These rings are made from recycled 18K yellow gold, and were designed and handcrafted in Bali with the pearls and stones set in Bangkok. Photograph courtesy of Carina Hardy
Love and creation shape the story of these two jewelry makers.
In Bali, the air is thick with incense from a nearby upacara, one of the island’s many ceremonies, drifting into the open space where jewelry designers Carina Hardy and Tavish Gallagher sit side by side.
Outside, the intersection is filled with a pyramid of offerings, stacked knee high. To Hardy and Gallagher, the sight resonates with their own practice. Hardy ties what surrounds them to their craft: “Everything is born from love; it all comes from that place, within each other, and also within the things that we make.”
Gallagher finishes her thought without missing a beat: “We live in an environment where it feels like all the beauty here is rooted in love.” To live and work here, they explain, is to move inside that current, where the notion of care is ordinary and constant, and where their studio finds its grounding.

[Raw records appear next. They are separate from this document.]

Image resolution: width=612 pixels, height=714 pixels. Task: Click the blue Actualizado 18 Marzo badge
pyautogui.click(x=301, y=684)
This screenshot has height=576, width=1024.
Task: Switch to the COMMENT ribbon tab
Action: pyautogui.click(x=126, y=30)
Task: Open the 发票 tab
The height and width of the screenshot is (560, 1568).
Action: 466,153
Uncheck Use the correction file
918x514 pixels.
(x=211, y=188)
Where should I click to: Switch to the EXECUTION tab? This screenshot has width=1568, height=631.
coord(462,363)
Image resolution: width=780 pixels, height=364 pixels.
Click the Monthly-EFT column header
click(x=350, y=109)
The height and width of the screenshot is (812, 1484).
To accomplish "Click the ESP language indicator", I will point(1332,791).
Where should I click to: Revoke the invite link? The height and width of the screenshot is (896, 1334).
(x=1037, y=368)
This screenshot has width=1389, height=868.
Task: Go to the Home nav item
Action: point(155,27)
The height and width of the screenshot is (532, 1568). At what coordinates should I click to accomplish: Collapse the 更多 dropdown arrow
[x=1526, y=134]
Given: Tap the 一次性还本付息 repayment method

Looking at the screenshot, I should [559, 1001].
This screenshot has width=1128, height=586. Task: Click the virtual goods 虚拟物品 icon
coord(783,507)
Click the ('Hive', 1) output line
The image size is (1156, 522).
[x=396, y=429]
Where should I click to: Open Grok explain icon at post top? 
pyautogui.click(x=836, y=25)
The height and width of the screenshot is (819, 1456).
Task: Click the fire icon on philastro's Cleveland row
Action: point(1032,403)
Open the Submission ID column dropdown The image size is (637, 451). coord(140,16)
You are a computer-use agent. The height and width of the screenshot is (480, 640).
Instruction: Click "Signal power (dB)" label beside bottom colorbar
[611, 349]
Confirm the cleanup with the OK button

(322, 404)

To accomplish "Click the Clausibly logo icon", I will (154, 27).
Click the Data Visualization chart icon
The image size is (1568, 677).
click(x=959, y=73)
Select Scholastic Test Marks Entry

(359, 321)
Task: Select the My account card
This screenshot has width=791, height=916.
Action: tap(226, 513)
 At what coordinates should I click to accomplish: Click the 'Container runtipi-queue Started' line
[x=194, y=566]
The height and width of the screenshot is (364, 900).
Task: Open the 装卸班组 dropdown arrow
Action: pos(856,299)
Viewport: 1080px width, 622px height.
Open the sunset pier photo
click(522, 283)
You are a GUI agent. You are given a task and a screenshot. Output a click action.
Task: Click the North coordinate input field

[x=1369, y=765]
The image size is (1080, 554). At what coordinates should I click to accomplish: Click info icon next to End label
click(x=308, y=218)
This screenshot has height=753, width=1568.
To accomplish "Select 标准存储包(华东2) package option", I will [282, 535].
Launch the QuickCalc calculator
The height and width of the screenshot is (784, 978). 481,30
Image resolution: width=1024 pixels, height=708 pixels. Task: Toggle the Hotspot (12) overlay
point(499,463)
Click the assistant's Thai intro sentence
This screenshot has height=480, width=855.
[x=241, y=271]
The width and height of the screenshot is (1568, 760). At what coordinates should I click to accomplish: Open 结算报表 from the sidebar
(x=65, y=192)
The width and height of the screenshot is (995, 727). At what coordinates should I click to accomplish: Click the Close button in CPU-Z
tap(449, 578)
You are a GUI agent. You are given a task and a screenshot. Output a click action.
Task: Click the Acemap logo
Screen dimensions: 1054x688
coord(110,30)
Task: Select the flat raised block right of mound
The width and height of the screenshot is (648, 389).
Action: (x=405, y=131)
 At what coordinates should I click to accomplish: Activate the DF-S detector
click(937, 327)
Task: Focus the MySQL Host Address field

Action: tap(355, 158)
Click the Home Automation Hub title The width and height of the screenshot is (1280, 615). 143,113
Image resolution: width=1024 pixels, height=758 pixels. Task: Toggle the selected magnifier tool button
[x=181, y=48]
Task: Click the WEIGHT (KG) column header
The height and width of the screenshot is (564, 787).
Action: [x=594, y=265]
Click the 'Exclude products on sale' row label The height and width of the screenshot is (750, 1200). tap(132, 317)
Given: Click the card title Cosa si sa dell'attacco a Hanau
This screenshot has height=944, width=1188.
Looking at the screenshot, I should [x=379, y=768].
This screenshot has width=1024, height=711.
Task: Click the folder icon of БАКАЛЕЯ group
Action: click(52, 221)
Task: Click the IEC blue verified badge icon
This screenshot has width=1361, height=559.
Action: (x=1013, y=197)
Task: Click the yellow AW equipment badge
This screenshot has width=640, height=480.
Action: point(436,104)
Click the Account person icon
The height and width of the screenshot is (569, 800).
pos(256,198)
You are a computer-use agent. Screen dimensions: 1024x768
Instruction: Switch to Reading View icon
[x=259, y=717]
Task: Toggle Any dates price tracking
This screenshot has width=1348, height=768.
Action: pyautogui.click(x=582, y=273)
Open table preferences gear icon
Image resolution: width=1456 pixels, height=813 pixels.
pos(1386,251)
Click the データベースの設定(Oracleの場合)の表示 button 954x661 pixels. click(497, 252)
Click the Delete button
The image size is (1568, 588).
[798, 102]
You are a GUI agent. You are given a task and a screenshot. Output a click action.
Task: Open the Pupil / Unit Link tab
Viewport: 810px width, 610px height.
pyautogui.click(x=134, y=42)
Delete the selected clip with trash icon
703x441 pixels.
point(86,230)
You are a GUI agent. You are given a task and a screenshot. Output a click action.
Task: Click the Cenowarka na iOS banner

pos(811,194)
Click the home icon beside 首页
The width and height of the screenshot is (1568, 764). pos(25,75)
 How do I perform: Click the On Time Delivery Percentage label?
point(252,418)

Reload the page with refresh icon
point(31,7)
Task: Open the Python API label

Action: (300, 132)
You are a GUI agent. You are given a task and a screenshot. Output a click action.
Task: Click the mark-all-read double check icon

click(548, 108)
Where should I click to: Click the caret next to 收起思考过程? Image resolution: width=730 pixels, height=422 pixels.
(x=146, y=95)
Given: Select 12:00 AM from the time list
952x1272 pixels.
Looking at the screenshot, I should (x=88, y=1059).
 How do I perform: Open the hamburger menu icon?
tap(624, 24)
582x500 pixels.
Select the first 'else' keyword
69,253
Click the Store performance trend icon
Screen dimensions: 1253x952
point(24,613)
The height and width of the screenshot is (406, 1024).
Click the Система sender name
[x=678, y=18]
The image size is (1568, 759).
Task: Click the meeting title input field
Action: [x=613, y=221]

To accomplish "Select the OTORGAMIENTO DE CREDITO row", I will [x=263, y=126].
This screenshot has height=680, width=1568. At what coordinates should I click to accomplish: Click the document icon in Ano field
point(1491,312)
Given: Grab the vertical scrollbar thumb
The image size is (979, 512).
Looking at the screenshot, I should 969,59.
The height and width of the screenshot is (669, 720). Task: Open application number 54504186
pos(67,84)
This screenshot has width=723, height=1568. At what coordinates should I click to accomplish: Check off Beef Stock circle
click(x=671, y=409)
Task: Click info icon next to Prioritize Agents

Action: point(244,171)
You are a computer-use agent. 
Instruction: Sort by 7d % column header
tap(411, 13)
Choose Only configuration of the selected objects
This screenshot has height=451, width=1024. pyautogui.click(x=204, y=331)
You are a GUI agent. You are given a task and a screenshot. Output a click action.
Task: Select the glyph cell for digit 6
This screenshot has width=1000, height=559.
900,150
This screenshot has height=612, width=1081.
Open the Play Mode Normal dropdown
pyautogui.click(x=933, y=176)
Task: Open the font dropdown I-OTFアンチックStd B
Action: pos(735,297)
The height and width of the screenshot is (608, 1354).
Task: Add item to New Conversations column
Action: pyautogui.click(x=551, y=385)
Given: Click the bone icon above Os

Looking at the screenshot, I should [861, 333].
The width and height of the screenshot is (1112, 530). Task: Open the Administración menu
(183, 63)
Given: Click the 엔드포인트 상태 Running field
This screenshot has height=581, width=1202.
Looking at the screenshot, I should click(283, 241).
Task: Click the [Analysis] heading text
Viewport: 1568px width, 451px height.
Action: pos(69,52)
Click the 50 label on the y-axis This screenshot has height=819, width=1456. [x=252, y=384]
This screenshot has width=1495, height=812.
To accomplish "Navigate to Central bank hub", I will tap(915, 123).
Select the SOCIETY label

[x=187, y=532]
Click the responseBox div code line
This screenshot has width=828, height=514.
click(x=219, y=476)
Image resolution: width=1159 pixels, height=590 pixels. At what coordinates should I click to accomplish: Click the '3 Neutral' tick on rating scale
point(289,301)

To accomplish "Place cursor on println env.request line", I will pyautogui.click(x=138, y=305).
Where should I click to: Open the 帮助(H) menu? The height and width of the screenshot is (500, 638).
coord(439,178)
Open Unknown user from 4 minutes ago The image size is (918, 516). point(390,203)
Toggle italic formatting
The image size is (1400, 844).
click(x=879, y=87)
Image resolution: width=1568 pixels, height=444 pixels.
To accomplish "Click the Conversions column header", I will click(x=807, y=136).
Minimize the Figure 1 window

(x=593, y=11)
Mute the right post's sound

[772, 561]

They rarely pause between dialogues, their sentences tumbling into each other like a long-running conversation they’ve been having for years. Gallagher laughs when Hardy recalls the first night they met. “From the first night we met, we were designing,” she says. “Though [we] didn’t call [it] that when we were together then.” She continues, “From then on, love and the desire to create things have been very wound up in our story together.”
They describe their work and their relationship in the same terms, bound together and written by two hands. Design and connection blur into one, kept alive through tenderness and workmanship. Hardy puts it plainly: “Without love, it’s stripped bare. Always checking in with that feeling is a good barometer of us being true to ourselves and each other.”
The rings, pendants, even nursing cups cast from recycled silver preserve the intricacies of their craft and the imprint of a dialogue that never stops moving between them. Every piece, she notes, “exists in the space that is between us.”
Launching Carina Hardy Studio on International Women’s Day in 2024 was intentional. The date positioned their values as clearly as their aesthetics, extending the spirit of Hardy’s earlier Elppin brooch, the eye-shaped clasp that became, in her words, a “highway to intimacy.” It drew out stories women hadn’t voiced before, often turning into conversations that became deeply transformative.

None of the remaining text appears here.